一方向炭素繊維プリプレグの剥離強度の測定に用いる支持具の概略斜視図である。 一方向炭素繊維プリプレグの剥離強度を測定している様子を示す概略図である。 本発明の方法を実施している様子を示す概略図である。
符号の説明
1:試験片
1a:一方向炭素繊維プリプレグ
1b:離型紙
2:試験片の支持具
3:両面テープ
4:下側チャック
5:クリップ
6:金属線
7:上側チャック
8:炭素繊維束のパッケージ
9:炭素繊維束
10:引揃えロール
11:引揃えロール
12:コーム
13:炭素繊維シート
14:上側の離型紙のロール体
15:導入ロール
16:導入ロール
17:上側の離型紙
18:下側の離型紙のロール体
19:導入ロール
20:導入ロール
21:下側の離型紙
22:ヒータ
23:含浸ロール
24:含浸ロール
25:引取ロール
26:引取ロール
27:上側の離型紙のロール体
28:一方向炭素繊維プリプレグ
29:一方向炭素繊維プリプレグ材のロール体

Claims (9)

  1. 複数本の炭素繊維束を一方向に互いに並行するように引き揃えてなる炭素繊維シートの上下両面に、少なくとも一方がマトリクス樹脂塗布離型紙である離型紙を重ね合わせ、重ね合わせ体を含浸ロールに通し、炭素繊維シートに離型紙上のマトリクス樹脂を転移、含浸して一方向炭素繊維プリプレグとした後、上側の離型紙を剥ぎ取り、一方向炭素繊維プリプレグを下側の離型紙ごとロール状に巻き取るに際し、炭素繊維束の張力Tfを5〜200g/1,000フィラメントの範囲内に維持し、含浸ロールに至る上側の離型紙の張力Tuを10〜30kg/mの範囲内に維持するとともに下側の離型紙の張力Tsを1〜5kg/mの範囲内に維持し、かつ、下側の離型紙の巻取張力Twと下側の離型紙の張力Tsとの比Tw/Tsを0.75〜1.2の範囲内に維持することを特徴とする一方向炭素繊維プリプレグ材の製造方法。
  2. 引張弾性率が少なくとも300GPaの炭素繊維束を用いる、請求項1に記載の一方向炭素繊維プリプレグ材の製造方法。
  3. 一方向炭素繊維プリプレグの炭素繊維の重量含有率を70%以上とする、請求項1または2に記載の一方向炭素繊維プリプレグ材の製造方法。

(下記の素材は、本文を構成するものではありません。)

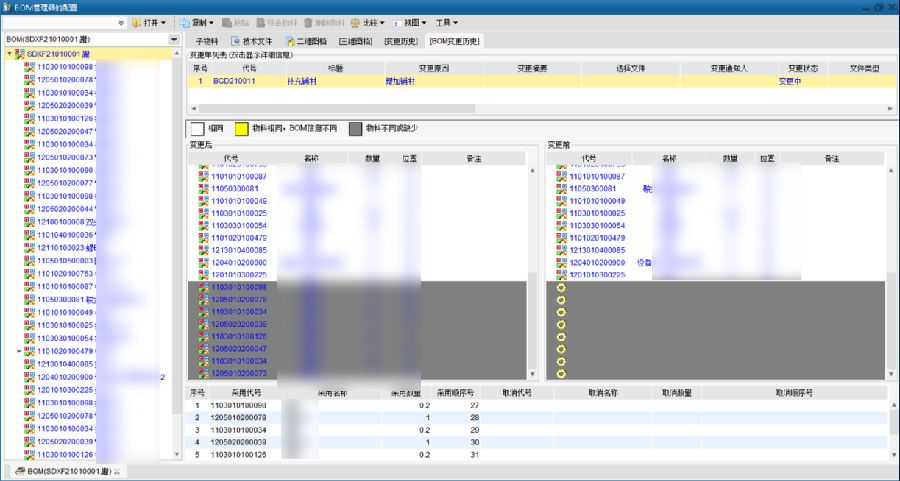The image size is (900, 481).
Task: Open the 视图 view toolbar menu
Action: (x=410, y=22)
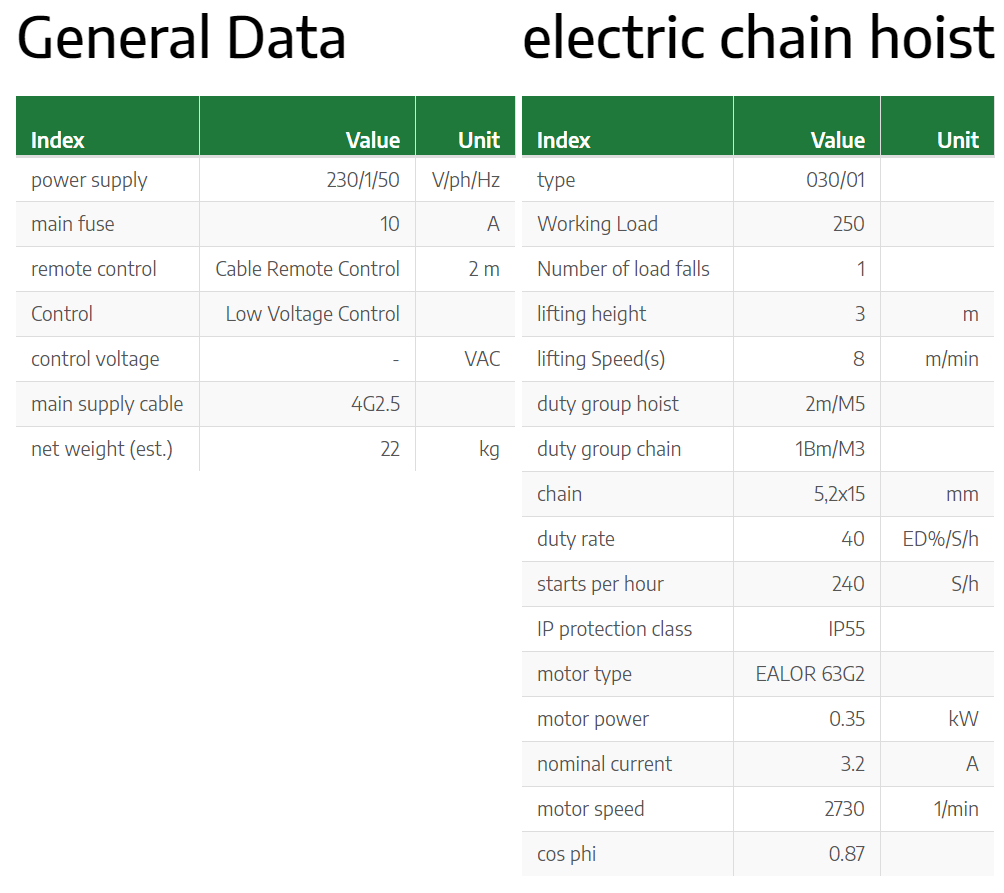The width and height of the screenshot is (1004, 893).
Task: Click the motor type EALOR 63G2
Action: click(810, 674)
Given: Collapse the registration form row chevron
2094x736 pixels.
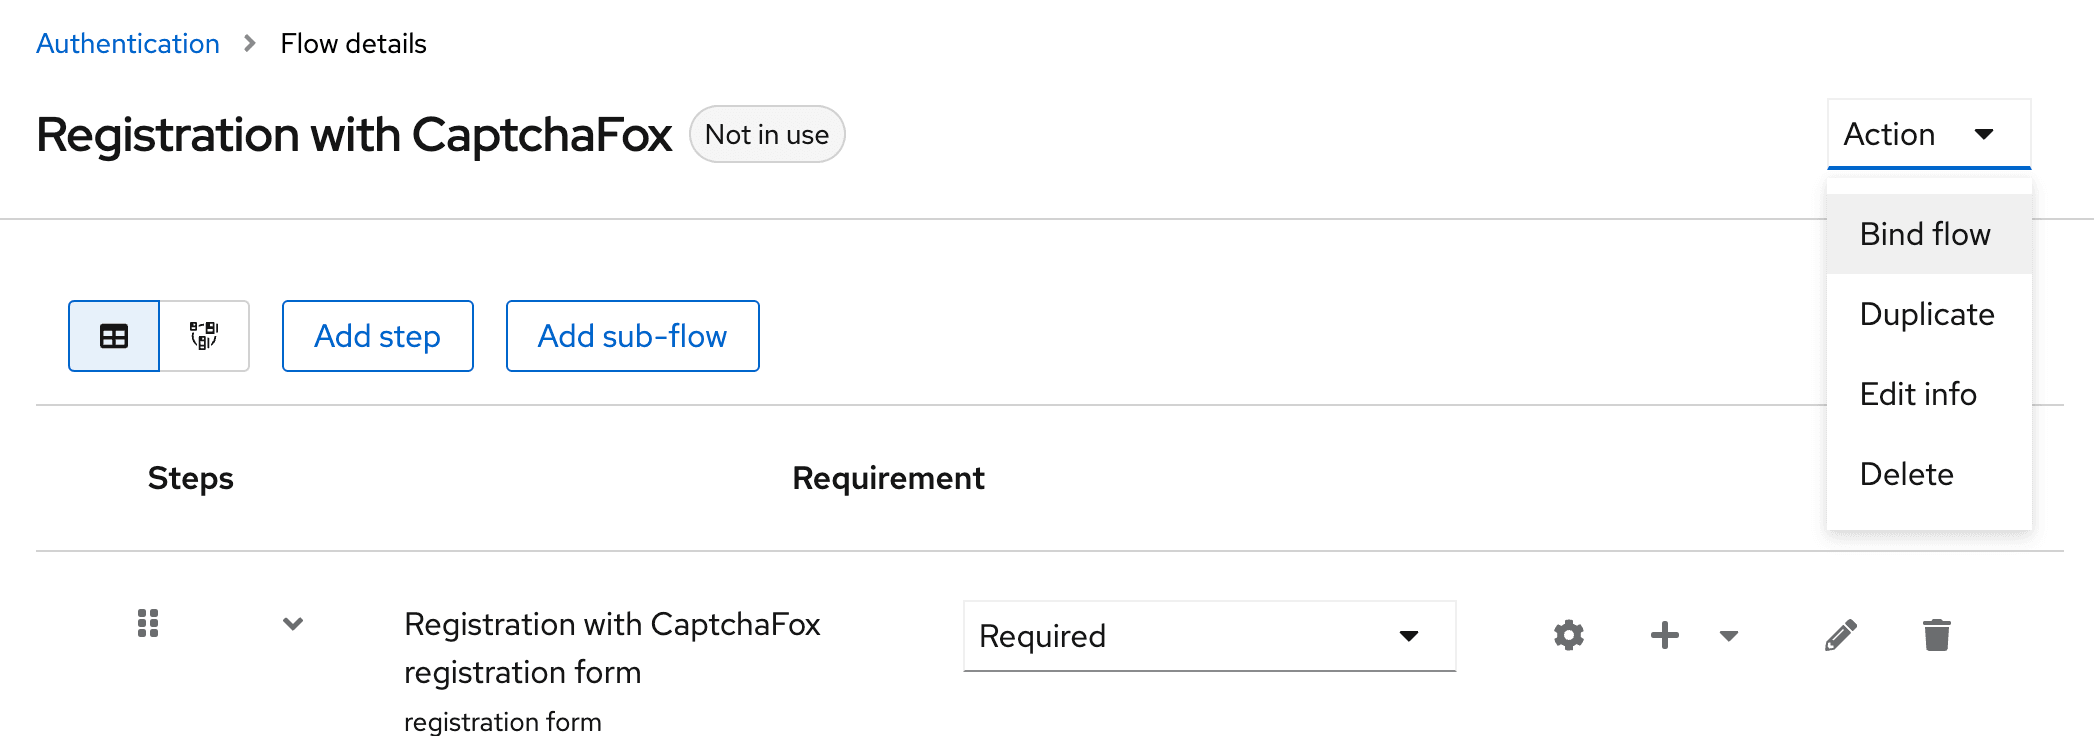Looking at the screenshot, I should 293,624.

  4. 一方向炭素繊維プリプレグの炭素繊維の体積含有率を70%以上とする、請求項1〜3のいずれかに記載の一方向炭素繊維プリプレグ材の製造方法。
  5. 下側の離型紙として、一方向炭素繊維プリプレグの剥離抵抗が100mN/25mm以上である離型紙を用いる、請求項1〜4のいずれかに記載の一方向炭素繊維プリプレグ材の製造方法。
  6. 下側の離型紙として、伸び率が5%以下である離型紙を用いる、請求項1〜5のいずれかに記載の一方向炭素繊維プリプレグ材の製造方法。
  7. 下側の離型紙として、4kgの荷重を付加したときの伸び率およびその荷重の付加を解いたときの戻り率がいずれも0.5%以下である離型紙を用いる、請求項1〜6のいずれかに記載の一方向炭素繊維プリプレグ材の製造方法。
  8. 下側の離型紙として、一方向炭素繊維プリプレグの担持面の平滑度が1000秒以下である離型紙を用いる、請求項1〜7のいずれかに記載の一方向炭素繊維プリプレグ材の製造方法。
  9. 請求項1〜8のいずれかに記載の方法を用いて製造され、長径が3mmを超える、一方向炭素繊維プリプレグの離型紙からの浮き上がりの個数が10個/m2以下であることを特徴とする一方向炭素繊維プリプレグ材。